Theresa May, in her Bank of England speech in defence of capitalism, said that “an open market place, in which everyone is free to participate” was key to the “open, innovative, free market economy.”

At the Tory conference, however, there is a bit of a closed market of corporations bidding for the attention of delegates inside the “security zone.”

It is evident that those with the fattest wallets get to crowd out the others.

The Tories are willing to sell any space to corporate lobbyists — even space on the delegates’ own chests. Each of the passes that hang on lanyards advertises two US nuclear firms Fluor and NuScale Power.

These two companies want to build some of a new wave of “small modular reactors“ — mini nuclear power stations, which Ms May’s government hopes will be cheaper than the wildly overpriced Hinkley Point reactor.

The government hope competition between mini-nuke firms will push the price down.

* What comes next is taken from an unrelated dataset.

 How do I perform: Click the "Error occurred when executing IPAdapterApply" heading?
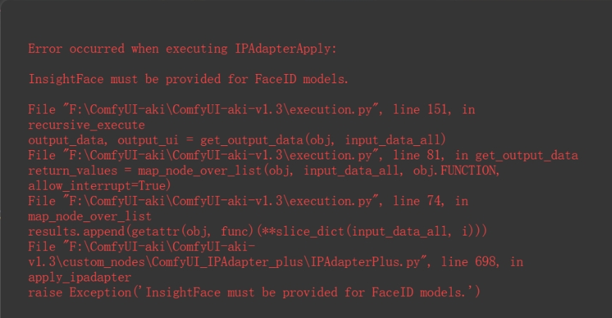[183, 49]
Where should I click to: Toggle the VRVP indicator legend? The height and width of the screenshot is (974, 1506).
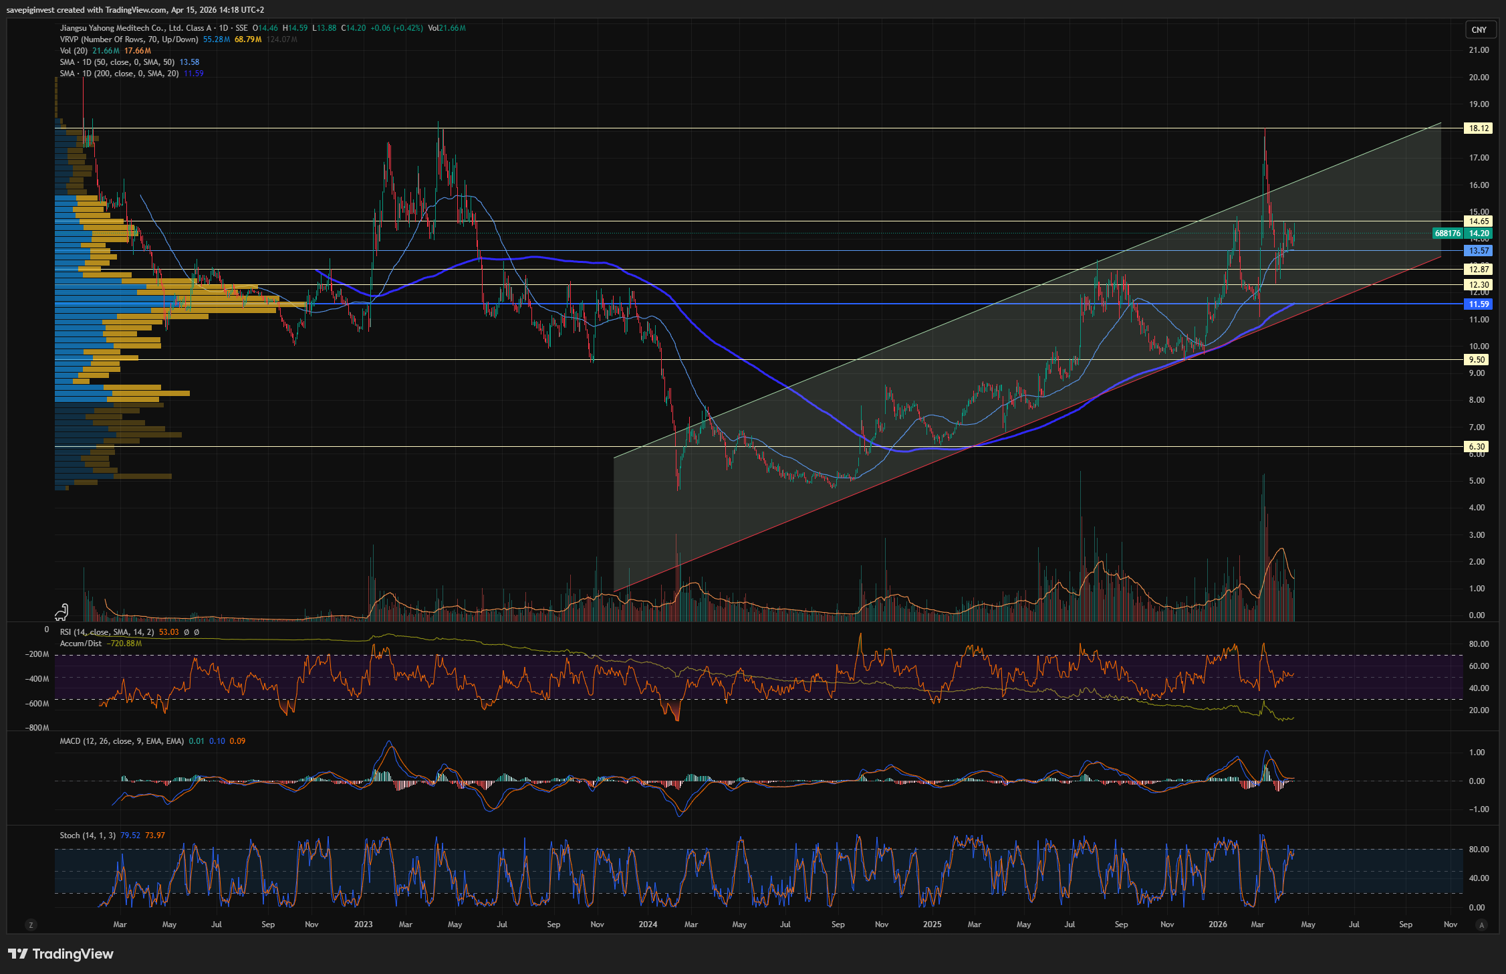(128, 39)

Civil servants have been recently holding meetings with different companies. But in the closed market inside the security zone, it is only the US nuclear duo that get their names on the delegates’ chests.

It will have netted the Tories a handy £10,000-£20,000. However, these two companies are bidders for small modular reactors. There is a rival British consortium led by Rolls-Royce.

When it comes to what Tory delegates see, patriotism always takes second place to money.

Unfortunately for Fluor and NuScale, many of the conference passes are in a yellow hue akin to that of folks in the Simpsons cartoon and rather like Homer Simpson’s ID card for the hazardous Springfield nuclear plant.

Heathrow Airport also pays to buy its way inside the conference “security zones” to promote its widely contested plans for a third runway.

The company has paid for an “airport-style lounge” inside both the Labour and the Tory conferences where approved delegates can “check in” and get a seat, a table and a complimentary cup of coffee.

The conference is busy, so any space to sit and talk or get out the laptop is a premium. But the marketing seems to fall down here — nobody really likes sitting in an airport lounge, even a business one. They might make flying a bit less stressful, but they don’t make anyone feel warm and fuzzy.